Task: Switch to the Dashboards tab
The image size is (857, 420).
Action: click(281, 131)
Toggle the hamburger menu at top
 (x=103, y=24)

####################

Stated goal:
Can you change "Dashboards" to "Reports" throughout the items and give them again with everything else left as it is?

Solution to this task:
Task: Switch to the Reports tab
The image size is (857, 420).
Action: click(281, 131)
Toggle the hamburger menu at top
 (x=103, y=24)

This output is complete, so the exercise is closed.